## Bagian Dokumen
==================================================

Penuntasan Kasus Semanggi I dan II Harus Tetap Melalui Pengadilan

Sabtu, 30 April 2022 - 14:37 WIB
Aksi Aliansi Korban Kekerasan Negara (AKKRA) dan sejumlah Aktivis 98 dalam acara pernyataan sikap bersama yang dibacakan di Jakarta, Sabtu (30/4).
click to zoom
Aksi Aliansi Korban Kekerasan Negara (AKKRA) dan sejumlah Aktivis 98 dalam acara pernyataan sikap bersama yang dibacakan di Jakarta, Sabtu (30/4).
click to zoom
JAKARTA-- Demikian tuntutan Aliansi Korban Kekerasan Negara (AKKRA) dan sejumlah Aktivis 98 dalam acara pernyataan sikap bersama yang dibacakan di Jakarta, Sabtu (30/4).

Sudah 24 tahun Era Reformasi berjalan, namun penuntasan kasus-kasus pelanggaran hak asasi manusia di era Orde Baru dan setelahnya belum juga mendapat titik terang.

Menyikapi hal tersebut, aktivis’98 dari Unika Atma Jaya Jakarta, Alex Leonardo menyatakan kasus pelanggaran HAM berat harus diselesaikan secara hukum agar menjamin kebenaran dan keadilan untuk keluarga korban.

Menanggapi penghargaan kepada korban Tragedi Trisakti dilakukan pemerintah melalui Menteri BUMN Erick Tohir yang baru saja dilakukan, aktivis 98 ini berpendapat hal itu akan menjadi momentum untuk membuka dan menjalankan kembali proses hukum terhadap pelanggaran HAM berat masa lalu.

==================================================

## Data
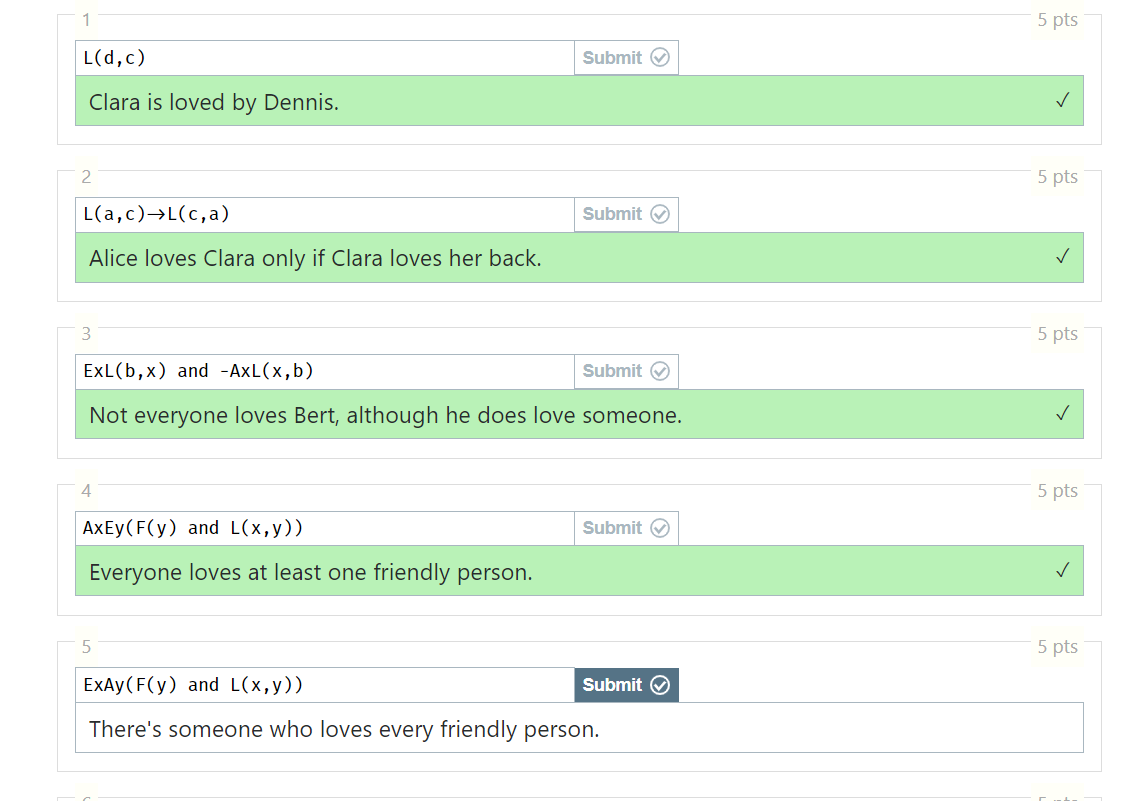Click the L(a,c)→L(c,a) formula field

(324, 214)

==================================================

## Instruksi Kerja
1) Terjemahkan kalimat dari berita tentang kasus Semanggi ini ke dalam bahasa Inggris: "Sudah 24 tahun Era Reformasi berjalan, namun penuntasan kasus-kasus pelanggaran hak asasi manusia di era Orde Baru dan setelahnya belum juga mendapat titik terang."
2) Tolong teruskan berita tentang kasus Semanggi itu, dimulai setelah kalimat terakhirnya.

## Jawaban per Tugas
1) The Reform Era has been underway for 24 years, yet the resolution of human rights violation cases from the New Order era and afterward has still not seen any clear progress.

2)
“Saya harap penghargaan yang diberikan Menteri BUMN Erick Thohir tersebut tidak menghentikan proses hukum bagi kasus-kasus pelanggaran HAM masa lalu seperti penculikan aktivis, Trisakti, Semanggi I dan II, Tragedi Mei 98 dan banyak kasus lainnya. Para korban tetap menunggu keadilan," kata Alex.

Sementara aktivis’98 dari Sekolah Tinggi Filsafat Driyarkara, Prio Utomo menagih janji Presiden Jokowi yang diucapkan saat Rembuk Nasional Aktivis 98 yang lalu agar memerintahkan jajarannya untuk menjalankan proses hukum kasus pelanggaran HAM sebagai salah satu amanat reformasi’98.

“Presiden sebagai pemegang pucuk pimpinan tertinggi negeri ini harus mampu memerintahkan jajarannya untuk menjalankan amanat reformasi, salah satunya adalah penuntasan kasus-kasus pelanggaran HAM masa lalu. Contohnya kasus Tragedi Semanggi I dan II dimana saat ini bola ada di Kejaksaan Agung, itu harus kembali dibuka," tandas Prio.

Aktivis AKKRA dari Universitas Jakarta, Irwansyah juga berharap pemberian penghargaan bagi para korban pelanggaran HAM jangan menjadi komoditas politik.

"Penghargaan yang dilakukan Menteri BUMN jangan menjadi komoditas politik semata, tapi harus ditunjukan pula dengan langkah nyata pengungkapan dan penyelesaian kasus," ujar Irwansyah yang juga menjadi korban penembakan saat Tragedi Semanggi.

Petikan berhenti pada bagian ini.